On Monday night, while much of the United States was tuned in to the College Football Playoff game, newly inaugurated
President Donald Trump released 41 different executive orders and memorandums covering such issues as varied as immigration, energy, gender identity, and even the names of significant geographic features.
In both form and substance, these Day 1 actions leave no doubt that the Trump administration intends to take up the mantle of Project 2025—the Heritage Foundation–led
blueprint for building an authoritarian executive branch. Project 2025 is best known for its mammoth 900-page manifesto, which assembled a comprehensive right-wing agenda for nearly every policy issue you can think of.
Receiving less attention, though, was the effort’s promised “180-day playbook” for taking quick action to advance that agenda, beginning on Inauguration Day. Notably, that playbook, which Heritage advertised but
never made public, called for aggressive use of executive orders and memorandums soon after inauguration.
Trump answered that call, as the sheer volume and diversity of his Day 1 actions attest. These actions, when read together, paint a disturbing picture of how Trump will approach the presidency in his second term—one that is fully consonant with the authoritarian vision laid out in Project 2025.
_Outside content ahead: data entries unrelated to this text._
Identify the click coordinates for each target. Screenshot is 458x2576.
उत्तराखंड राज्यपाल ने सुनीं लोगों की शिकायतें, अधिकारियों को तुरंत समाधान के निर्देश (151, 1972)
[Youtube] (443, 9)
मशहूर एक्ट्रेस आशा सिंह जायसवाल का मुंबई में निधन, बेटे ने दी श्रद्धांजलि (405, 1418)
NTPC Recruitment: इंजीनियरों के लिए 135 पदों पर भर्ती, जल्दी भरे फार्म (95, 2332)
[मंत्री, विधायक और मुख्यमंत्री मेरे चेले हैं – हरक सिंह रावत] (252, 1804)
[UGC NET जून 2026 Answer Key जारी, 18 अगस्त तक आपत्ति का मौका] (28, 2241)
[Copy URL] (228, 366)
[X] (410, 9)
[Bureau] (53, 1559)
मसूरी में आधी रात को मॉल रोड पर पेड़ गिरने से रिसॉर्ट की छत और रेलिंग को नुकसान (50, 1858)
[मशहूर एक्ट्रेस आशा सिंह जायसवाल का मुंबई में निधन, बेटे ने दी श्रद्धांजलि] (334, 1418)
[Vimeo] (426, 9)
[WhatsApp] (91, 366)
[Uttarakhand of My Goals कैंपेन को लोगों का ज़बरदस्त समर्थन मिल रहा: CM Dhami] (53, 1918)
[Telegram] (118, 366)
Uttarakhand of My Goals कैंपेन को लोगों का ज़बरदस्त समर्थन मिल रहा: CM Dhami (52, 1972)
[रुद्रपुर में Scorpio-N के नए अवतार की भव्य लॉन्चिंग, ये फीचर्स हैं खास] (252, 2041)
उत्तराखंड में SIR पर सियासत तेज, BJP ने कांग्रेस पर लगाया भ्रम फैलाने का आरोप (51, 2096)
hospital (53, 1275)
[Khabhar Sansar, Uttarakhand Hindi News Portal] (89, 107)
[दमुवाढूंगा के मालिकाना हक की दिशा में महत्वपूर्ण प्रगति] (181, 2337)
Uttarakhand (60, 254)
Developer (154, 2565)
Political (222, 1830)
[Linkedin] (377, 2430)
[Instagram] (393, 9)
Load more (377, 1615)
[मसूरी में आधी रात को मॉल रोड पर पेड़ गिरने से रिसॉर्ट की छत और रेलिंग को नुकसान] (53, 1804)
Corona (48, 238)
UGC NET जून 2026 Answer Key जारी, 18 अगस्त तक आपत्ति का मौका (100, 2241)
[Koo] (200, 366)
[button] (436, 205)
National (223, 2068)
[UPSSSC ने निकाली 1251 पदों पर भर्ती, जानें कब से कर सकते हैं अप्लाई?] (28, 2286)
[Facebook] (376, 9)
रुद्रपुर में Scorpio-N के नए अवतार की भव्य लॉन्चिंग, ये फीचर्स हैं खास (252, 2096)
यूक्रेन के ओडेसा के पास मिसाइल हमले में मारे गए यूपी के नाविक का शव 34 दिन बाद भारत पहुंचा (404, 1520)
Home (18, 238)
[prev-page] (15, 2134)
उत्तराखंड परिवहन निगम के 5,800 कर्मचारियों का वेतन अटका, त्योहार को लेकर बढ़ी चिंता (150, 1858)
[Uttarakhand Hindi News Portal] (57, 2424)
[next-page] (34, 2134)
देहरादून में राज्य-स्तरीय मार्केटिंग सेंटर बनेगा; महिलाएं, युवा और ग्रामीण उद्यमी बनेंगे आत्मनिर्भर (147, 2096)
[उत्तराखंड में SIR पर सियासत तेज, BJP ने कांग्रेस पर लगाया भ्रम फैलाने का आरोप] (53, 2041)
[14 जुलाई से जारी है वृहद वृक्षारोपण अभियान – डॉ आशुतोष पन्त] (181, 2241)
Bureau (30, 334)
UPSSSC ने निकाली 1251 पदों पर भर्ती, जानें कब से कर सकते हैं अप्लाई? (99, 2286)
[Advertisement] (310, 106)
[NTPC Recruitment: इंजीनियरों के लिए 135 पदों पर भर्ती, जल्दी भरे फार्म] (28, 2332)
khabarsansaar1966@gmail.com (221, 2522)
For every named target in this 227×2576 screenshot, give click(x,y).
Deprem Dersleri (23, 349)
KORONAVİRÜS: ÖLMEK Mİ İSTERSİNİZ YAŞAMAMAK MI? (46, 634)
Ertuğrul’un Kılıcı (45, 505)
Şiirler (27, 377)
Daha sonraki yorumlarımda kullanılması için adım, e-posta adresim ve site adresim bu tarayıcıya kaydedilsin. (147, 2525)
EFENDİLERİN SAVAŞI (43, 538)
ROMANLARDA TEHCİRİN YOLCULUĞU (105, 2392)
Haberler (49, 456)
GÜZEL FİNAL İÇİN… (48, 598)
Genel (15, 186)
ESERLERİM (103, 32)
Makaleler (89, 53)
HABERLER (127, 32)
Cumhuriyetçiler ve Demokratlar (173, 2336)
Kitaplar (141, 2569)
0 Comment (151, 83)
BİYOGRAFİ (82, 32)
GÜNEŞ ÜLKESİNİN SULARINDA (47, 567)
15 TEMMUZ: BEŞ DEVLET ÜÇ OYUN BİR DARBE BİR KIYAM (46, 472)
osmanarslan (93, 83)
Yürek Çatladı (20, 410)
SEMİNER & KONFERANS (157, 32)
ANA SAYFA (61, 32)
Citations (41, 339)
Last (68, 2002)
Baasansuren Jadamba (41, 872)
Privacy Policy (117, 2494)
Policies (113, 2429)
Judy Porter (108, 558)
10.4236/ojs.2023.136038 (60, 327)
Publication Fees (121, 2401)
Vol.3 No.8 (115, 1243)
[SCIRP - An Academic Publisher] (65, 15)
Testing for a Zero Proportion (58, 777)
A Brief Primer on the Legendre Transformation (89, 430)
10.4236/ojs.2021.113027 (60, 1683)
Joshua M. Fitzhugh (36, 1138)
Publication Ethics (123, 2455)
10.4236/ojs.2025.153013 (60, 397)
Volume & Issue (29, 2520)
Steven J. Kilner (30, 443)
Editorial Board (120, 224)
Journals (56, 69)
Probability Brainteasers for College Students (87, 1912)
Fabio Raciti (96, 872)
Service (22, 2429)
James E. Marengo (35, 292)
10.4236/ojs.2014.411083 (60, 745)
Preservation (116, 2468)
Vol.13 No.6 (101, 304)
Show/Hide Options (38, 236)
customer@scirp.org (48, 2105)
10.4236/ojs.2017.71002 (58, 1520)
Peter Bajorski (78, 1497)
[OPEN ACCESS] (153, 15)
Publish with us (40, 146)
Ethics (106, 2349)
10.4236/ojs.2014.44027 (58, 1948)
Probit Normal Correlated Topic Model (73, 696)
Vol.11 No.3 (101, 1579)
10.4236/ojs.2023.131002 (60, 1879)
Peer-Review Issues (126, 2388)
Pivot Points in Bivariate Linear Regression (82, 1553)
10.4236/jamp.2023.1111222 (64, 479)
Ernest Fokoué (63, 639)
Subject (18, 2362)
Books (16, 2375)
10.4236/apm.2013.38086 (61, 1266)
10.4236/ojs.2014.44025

Unsurprisingly, one overarching theme across the orders and memorandums is the dogged pursuit of consolidated power within the Oval Office. Two of those actions—the memorandum entitled “Restoring Accountability for Career Senior Executives” and the executive order on “Restoring Accountability to Policy-Influencing Positions Within the Federal Workforce” (the Schedule F order)—embrace an extreme version of the “unitary executive” theory. This
controversial view holds that despite constitutional checks and balances, the president exercises exclusive and complete control over the executive branch apparatus.